Abbiamo analizzato l’uso degli algoritmi in alcuni sistemi di welfare, scavando in quei programmi che cercano possibili fodi tra i beneficiari di aiuti statali. Questa tecnologia promette di essere il più equa, obiettiva e non discriminatoria possibile, ma in questa indagine – dopo aver ottenuto uno di questi algoritmi – abbiamo condotto un esperimento per verificare se fosse effettivamente così e, quando lo abbiamo fatto, abbiamo scoperto che questo algoritmo nella città di Rotterdam discriminava i non olandesi, le donne, i genitori, i giovani e le persone che vivevano nei quartieri più poveri.

Quindi, questi algoritmi sono un modo per gestire la società.

Per esempio, quello accade in Paesi come la Danimarca è che questi algoritmi vengono descritti come più efficienti degli esseri umani.
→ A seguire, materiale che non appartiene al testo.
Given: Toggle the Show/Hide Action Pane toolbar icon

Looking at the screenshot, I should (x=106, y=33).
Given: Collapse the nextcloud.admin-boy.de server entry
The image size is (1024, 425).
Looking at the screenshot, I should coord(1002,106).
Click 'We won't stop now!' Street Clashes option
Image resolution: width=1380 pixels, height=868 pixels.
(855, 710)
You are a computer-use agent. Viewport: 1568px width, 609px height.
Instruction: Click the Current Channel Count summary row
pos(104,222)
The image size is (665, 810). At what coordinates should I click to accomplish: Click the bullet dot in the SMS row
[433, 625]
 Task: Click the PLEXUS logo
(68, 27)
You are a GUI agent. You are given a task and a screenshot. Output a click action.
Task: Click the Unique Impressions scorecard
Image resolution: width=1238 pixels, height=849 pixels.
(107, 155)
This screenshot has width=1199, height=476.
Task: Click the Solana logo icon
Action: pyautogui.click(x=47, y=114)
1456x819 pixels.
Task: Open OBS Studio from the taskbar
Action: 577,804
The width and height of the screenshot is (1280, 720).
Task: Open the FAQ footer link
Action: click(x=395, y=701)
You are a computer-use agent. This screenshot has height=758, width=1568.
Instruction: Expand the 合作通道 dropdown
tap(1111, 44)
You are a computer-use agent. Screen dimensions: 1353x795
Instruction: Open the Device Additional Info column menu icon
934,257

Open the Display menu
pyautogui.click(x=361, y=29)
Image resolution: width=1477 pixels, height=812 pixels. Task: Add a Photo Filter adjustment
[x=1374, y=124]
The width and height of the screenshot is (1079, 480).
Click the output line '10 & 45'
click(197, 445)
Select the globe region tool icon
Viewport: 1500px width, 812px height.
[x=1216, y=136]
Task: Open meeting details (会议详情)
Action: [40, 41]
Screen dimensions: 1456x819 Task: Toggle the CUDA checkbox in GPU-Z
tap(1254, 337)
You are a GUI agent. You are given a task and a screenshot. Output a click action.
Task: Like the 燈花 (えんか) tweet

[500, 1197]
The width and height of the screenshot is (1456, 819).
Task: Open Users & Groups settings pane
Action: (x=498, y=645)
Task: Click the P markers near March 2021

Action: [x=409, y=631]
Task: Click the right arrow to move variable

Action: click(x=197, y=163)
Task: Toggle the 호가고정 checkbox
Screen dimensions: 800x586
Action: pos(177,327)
La loro giustificazione è che sarebbe un modo per ridurre i costi, oltre che un metodo efficace per scovare frodi nascoste nei dati che gli esseri umani non sarebbero in grado di individuare. In realtà, non abbiamo visto casi di vera efficacia. Ogni anno vengono segnalate circa 50.000 persone come possibili soggetti fraudolenti, ma meno del 10% di queste persone ha fatto veramente qualcosa di illecito. Oltretutto, spesso non si sa se si tratti di una frode intenzionali o di un semplice errore umano.

In molti dei suoi lavori passati ha monitorato le teorie complottiste, in particolare la diffusione di QAnon in Europa. Com’è la situazione nel nostro continente?

Due anni fa, dopo l’assalto di Capitol Hill, c’è stato un grande aumento dei seguaci di QAnon in tutta Europa. L’aspetto affascinante è che si tratta di una teoria cospirativa americana su Trump e lo Stato profondo, dunque molto legata agli Stati Uniti, e quindi eravamo davvero interessati a indagare sul perché questo complotto stesse avendo successo in Europa. Con Bellingcat abbiamo passato al setaccio milioni di messaggi presi dai canali telegram di QAnon e li abbiamo analizzati in un database. È emerso che in Italia e in Germania c’è una forte diffusione di contenuti di QAnon, mentre molto meno in Paesi come la Grecia o la Spagna.

Considera QAnon un rischio concreto per l’Europa?

Può esserlo. Per esempio, in Francia c’è stato un caso famoso di un gruppo “qanonisti” che ha rapito una ragazza perché pensavano che facesse parte di un gruppo di pedofili satanici. In Germania alcune persone sono state arrestate prima che facessero degli attentati per QAnon. Anche in Italia si sono verificati episodi che ricordano quello di Capitol Hill, come l’assalto alla sede romana della CGIL.

La diffusione delle teorie del complotto sta colpendo profondamente la popolazione italiana. In un recente sondaggio, il 15% degli intervistati ha dichiarato di ritenere vero o altamente probabile che la Terra sia piatta. Qual è la ragione principale dietro a queste convinzioni?

È una domanda da un milione di dollari. I media hanno sicuramente le loro colpe. Poi, naturalmente, i social media sono una parte enorme di questo processo, perché agiscono da catalizzatore per la diffusione della disinformazione e creano le cosiddette eco chambers. Credo che i giornalisti debbano farsi avanti e fare un lavoro migliore per raccontare questi problemi, anche perché nel giornalismo c’è una tendenza di guardare i complottisti e dire “guardate quei buffoni laggiù”. Dobbiamo fare il contrario: cercare di andare un po’ più a fondo per capire realmente cosa sta accadendo.